Избирательный земский собор 27 апреля 1682 г.
В обстановке острых социальных противоречий, классовых и внутриклассовых, произошло воцарение Петра I. До сих пор в литературе нет согласной оценки собора 27 апреля 1682 г., на котором Петр был признан царем. По словам В. Н. Латкина, это был «фиктивный собор, пародия на древнерусское представительное учреждение, одна форма без содержания»1425. Напротив, М. М. Богословский, один из лучших знатоков эпохи Петра, полагал, что состоявшийся после смерти Федора Алексеевича для избрания нового царя собор действовал «в полном своем составе», на нем «присутствовали все общественные группы, обыкновенно входившие в состав земских соборов: освященный собор с патриархом во главе, боярская дума, представители служилого и тяглого классов»1426.

Источники на этот счет скупы. В записпой книге Петра I лаконично и глухо сказано: «Лета 7190-го [1682] апреля в 27 день нарекли на Росийское государство в цари государя царевича и великого князя Петра Алексеевича всеа Росии по преставлении брата ево великого государя царя и великого князя Феодора Алексеевича всеа Великий и Малыя и Белыя Росии самодержца дня в 13 часу в четверк Фомины недели»1427. Глагол «нарекли» требует раскрытия своего содержания: кто и как «нарекли»? Это не раскрыто.

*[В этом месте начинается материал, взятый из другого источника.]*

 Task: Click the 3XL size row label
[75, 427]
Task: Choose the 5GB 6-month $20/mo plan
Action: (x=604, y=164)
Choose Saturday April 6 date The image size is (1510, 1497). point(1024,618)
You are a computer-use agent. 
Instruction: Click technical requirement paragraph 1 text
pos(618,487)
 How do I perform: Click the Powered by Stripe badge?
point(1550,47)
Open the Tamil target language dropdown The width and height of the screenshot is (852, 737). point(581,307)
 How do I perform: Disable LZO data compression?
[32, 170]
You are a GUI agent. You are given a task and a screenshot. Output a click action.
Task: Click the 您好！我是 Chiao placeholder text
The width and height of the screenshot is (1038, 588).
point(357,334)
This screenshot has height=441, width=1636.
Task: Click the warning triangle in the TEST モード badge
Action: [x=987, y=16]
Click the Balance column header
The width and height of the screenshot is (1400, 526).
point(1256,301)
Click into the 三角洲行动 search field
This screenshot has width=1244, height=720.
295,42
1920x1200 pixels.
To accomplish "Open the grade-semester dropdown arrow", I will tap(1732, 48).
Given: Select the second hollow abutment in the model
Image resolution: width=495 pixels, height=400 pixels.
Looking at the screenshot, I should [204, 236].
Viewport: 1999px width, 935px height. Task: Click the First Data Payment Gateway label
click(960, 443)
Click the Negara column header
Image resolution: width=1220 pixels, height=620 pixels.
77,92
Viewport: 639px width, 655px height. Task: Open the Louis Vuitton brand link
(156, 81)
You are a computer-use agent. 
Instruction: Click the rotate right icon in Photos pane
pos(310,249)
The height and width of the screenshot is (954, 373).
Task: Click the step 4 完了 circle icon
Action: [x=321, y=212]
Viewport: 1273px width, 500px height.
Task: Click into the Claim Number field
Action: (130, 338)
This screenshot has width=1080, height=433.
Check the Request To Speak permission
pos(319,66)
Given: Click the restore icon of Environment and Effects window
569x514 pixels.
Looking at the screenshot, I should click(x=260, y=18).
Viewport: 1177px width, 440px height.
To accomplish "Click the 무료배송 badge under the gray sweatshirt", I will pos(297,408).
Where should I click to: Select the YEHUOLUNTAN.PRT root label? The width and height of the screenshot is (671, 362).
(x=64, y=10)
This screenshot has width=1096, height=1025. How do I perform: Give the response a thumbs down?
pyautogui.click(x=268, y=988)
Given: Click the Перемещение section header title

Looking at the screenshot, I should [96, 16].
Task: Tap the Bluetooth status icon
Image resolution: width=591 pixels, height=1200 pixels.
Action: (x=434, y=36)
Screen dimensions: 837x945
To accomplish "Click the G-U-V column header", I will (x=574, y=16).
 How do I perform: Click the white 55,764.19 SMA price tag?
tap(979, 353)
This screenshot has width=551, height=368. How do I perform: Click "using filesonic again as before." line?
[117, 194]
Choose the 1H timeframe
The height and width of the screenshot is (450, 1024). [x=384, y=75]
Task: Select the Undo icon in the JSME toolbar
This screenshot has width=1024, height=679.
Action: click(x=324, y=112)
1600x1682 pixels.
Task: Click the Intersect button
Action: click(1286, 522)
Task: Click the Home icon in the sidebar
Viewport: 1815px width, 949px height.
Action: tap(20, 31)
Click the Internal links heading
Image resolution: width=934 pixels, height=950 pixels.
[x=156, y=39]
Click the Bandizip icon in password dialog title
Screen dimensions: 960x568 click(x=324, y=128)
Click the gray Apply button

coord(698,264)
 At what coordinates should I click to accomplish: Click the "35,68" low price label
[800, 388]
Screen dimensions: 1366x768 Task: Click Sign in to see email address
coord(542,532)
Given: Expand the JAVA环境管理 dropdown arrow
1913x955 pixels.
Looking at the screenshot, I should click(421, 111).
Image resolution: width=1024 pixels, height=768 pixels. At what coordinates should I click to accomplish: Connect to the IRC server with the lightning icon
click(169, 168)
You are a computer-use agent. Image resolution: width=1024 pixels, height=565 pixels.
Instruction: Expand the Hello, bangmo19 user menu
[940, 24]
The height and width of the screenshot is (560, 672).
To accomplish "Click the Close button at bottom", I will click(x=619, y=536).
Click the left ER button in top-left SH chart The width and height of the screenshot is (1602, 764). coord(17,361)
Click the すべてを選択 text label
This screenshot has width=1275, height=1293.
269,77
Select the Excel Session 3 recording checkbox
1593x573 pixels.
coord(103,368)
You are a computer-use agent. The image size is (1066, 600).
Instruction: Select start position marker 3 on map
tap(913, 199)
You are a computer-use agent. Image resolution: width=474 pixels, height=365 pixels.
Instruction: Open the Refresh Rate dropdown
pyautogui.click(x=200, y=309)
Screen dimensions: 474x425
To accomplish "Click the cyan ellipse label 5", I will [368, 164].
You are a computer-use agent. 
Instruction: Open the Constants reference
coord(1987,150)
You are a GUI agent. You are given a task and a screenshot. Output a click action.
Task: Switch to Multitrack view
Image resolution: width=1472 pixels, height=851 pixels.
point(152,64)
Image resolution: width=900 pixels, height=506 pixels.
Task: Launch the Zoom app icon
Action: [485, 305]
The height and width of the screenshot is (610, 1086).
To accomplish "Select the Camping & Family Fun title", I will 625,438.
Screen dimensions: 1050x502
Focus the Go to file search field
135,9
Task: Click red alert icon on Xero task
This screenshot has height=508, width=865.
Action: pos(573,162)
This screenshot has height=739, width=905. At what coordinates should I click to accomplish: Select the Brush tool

После приведенного сообщения в записной книге говорится о принесении в тот же день (27 апреля) присяги новому государю. Присягали порознь следующие «чины» и служилые и профессиональные группы: 1) бояре, окольничие, думные и ближние люди; 2) стольники, стряпчие, дворяне московские, жильцы; 3) люди «розных чинов» (?); 4) подьячие, переводчики, толмачи; 5) дворовые люди; 6) служебный аппарат аптеки; 7) стрельцы. Можно думать, что крестоцелование явилось заключительным актом земского собора, а участниками последнего были перечисленные группы (или часть их)1428.

По версии Летописца 1619-1691 гг., «наречение» Петра было делом патриарха, «освященного собора» и «всего сигклита» (т. е. боярской думы), а целовали ему крест «всех чинов народи...»1429.

По лаконизму и близкому к приказным документам тону текст записной книги напоминает рассказ Мазуринского летописца, где говорится, что 27 апреля 1682 г., когда скончался Федор, «того ж часу изобрали на Московское государство царем брата ево, государева, Меньшова царевича... Петра Алексеевича... мимо большова ево брата царевича Иоанна Алексеевича... И крест ему, государю, целоваша бояря и окольничие, и думные, и стольники, и стряпчие, и дворяне московские, и жильцы, и дворяне городовые, и дети боярские, которые в то время были на Москве, и стрельцы, и дворовые, и всяких чинов люди...»1430. Отличие летописного рассказа от текста записной книги в том, что в нем употреблен глагол «изобрали» на государство (а не «нарекли») Петра, причем подчеркнуто, что это сделано в ущерб правам его старшего брата Иоанна (значит, присутствует оценочный момент, признан приоритет старшего царевича). «Чины», приносившие присяту Петру, указаны примерно те же, что в записной книге (сравнив с ней Мазуринский летописец, можно установить, что в записной книге, в третьей группе под людьми «розных чинов» подразумеваются городовые дворяне и дети боярские, оказавшиеся в то время в столице), но без деления на группы.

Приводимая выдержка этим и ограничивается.